INTRAMEDULLARY METASTASES
Intramedullary secondary metastases are exceptionally rare, and lung cancers comprise one-half of the lesions that have been reported in the literature.81 There is a higher incidence of NSCLC, but the greater rate of hematogenous spread of SCLC to the CNS results in a relatively equal division of intramedullary lesions between small cell and non-small cell lung metastases. Other cancer types that are represented in reported cases include breast, kidney, gastrointestinal, and melanoma. The low number of intramedullary metastases has resulted in a lack of clear guidelines regarding options for treatment. Although the CNS has been considered a protected space for tumor growth in the face of systemic chemotherapeutic treatment, more recent investigations suggest that the blood-brain barrier is disrupted enough in neoplastic conditions to enable many drugs to cross.
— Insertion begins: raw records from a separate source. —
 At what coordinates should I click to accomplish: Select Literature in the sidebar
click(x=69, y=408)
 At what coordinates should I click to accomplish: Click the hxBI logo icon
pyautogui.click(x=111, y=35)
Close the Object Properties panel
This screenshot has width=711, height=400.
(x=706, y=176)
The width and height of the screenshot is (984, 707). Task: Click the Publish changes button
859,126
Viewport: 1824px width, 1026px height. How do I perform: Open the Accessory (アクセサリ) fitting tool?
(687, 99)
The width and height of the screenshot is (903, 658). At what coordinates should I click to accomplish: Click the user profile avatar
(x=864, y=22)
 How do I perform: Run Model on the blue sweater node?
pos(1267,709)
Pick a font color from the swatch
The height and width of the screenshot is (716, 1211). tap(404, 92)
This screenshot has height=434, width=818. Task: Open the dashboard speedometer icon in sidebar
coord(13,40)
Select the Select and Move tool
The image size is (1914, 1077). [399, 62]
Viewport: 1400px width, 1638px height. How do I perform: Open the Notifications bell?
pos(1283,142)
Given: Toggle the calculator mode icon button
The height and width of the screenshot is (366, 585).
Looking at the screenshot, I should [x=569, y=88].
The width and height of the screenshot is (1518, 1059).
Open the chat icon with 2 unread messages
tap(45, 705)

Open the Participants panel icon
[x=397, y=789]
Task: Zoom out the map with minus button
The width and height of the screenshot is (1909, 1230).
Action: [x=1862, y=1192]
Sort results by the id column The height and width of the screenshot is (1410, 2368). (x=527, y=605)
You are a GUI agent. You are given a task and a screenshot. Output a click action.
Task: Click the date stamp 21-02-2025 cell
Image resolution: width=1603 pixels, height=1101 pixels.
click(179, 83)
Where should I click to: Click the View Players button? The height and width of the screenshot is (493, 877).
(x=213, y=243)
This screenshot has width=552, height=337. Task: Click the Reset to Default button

Steroids are often used to treat mass effect, edema, and the propensity toward early neurological deterioration. Local intervention, consisting of radiation or surgery early in the course of the disease, is believed to result in better neurological outcomes.82
TREATMENT FOLLOW-UP
Of the other imaging modalities, bone scan is the most frequently used to follow chemotherapy progress because of its sensitivity. N-telopeptide is a serum marker of bone loss, and levels decrease when patients respond to chemotherapy or adjuvant treatments such as bisphosphonate therapy.85 Bisphosphonates, such as pamidronate and zoledronic acid, have been shown to be of benefit in clinical trials, decreasing skeletal events and improving pain control in patients, and are FDA approved for use in multiple myeloma and solid tumors with bone metastases.85 Ultimately, improvements in level of pain, metabolic derangements, and serum marker levels will occur as effective chemotherapy decreases tumor burden and bone regrowth improves bone quality. As patients respond to chemotherapy and other adjuvant treatments, their subjective level of pain improves, and they have less anxiety and improved mood and energy.